Some insurance for home buyers
Unlike other investments, the deposits made by new home buyers may be protected, depending on whether or not there is a New Home Warranty program in place in the province. (In Ontario, Quebec and B.C. this warranty is mandatory. In other provinces, a builder or buyer must elect to buy into the program.)
In Ontario, for instance, Tarion will protect up to $20,000 that’s used as a deposit for a new build condo purchase and up to $40,000 for a new home purchase.
Problem is, the deposits on these new-build purchases quickly escalates well past these insurance limits. For example, if a buyer were to buy a $350,000 new-build condo, they’d have to pay $5,000 as soon as they signed the purchase contract. Another $12,500 would need to be paid within 10 to 15 days—bringing your total invested deposit up to 5% within two weeks. Then, at the 30 day, 90 day and 180 day mark, the buyer would have to pay out additional sums of $17,500. By the end of six months the total deposit on that new build condo is now $70,000—more than three times what the buyer would be compensated for should the builder fail and the money disappear.
Should the feds rethink their strategy?
According to the CDIC website, the rationale for providing the deposit insurance was to create stability and confidence within a pillar of Canada’s financial system. It worked. People started to save money at their bank. This generated money that could be loaned out to businesses. This created jobs and wealth, which created more money to be saved and invested. Simplistic synopsis, yes, but it helps provide context as to why CDIC insurance was so important four decades ago.

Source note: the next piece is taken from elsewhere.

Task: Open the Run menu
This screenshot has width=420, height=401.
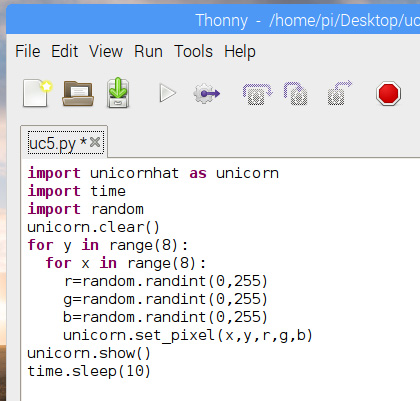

These days, however, the chance of a bank failure is relatively slim unless, of course, something catastrophic happens to another Canadian financial pillar, like insurance or real estate. Banks are heavily invested in real estate. So a shock to this industry would certainly be a shock to the banking system. More importantly, however, it begs the question: Should the feds reconsider where to apply that much needed financial confidence that deposit insurance provides?

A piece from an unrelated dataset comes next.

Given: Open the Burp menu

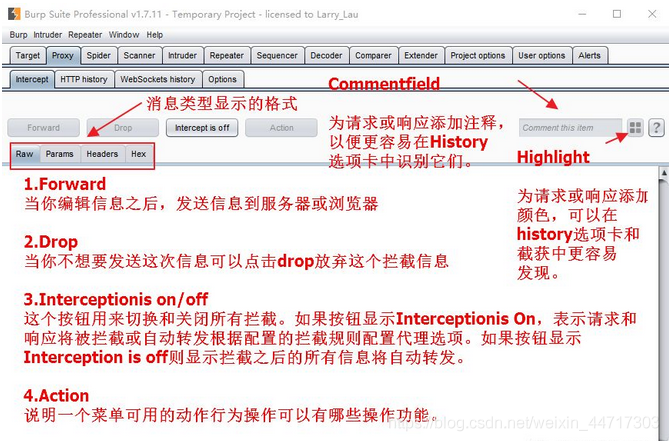Looking at the screenshot, I should [x=18, y=35].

Until then, protect your money as a new home buyer
The gears of the government and the law grind slowly, so I don’t expect an answer to this question anytime soon (although, I certainly think an answer is needed). Until then, there are strategies that buyers can use to protect their invested savings when buying new-build real estate.
Get comfortable with “in trust”
For all deposit money up to the maximum insured amounts—$20,000 for condos and $40,000 for homes—consider writing the words “in trust” on the certified cheques you give to the builder.
Under the Condominium Act, all deposits to the builder should be held in trust (usually by the builder’s lawyer). Yet, as Urbancorp shows, this doesn’t always happen. To protect yourself, ask your builder who, exactly, should appear on your deposit cheque. You want the name of a law firm or another trustee, along with the term “in trust,” on the cheque. While there are some exceptions to this—some builders get a “prescribed security” from Tarion that exempts them from having to hold deposit money in trust—consider any pushback from a builder as a big, red warning flag.
Ask for insurance
If you’ve entered into a sales agreement where your deposit will exceed the insurable limits, then ask for a copy of the builder’s “excess deposit insurance.” You want to confirm that all funds above the Tarion caps are protected. You should also ask for confirmation that the builder and the project are registered under Tarion, or an equivalent new home warranty program.
Get it lawyered
The best protection for a new-build purchase is to get a lawyer who specializes in this type of purchase to review the contract before it becomes binding. Many builders will now provide a period of three days to two weeks, where you can get a lawyer to review the contract and flag any concerns. Yes, you’ll have to pay a few hundred (or a thousand) for this service, but it’s peanuts compared to losing $70,000 or even $700,000 because a builder defaults.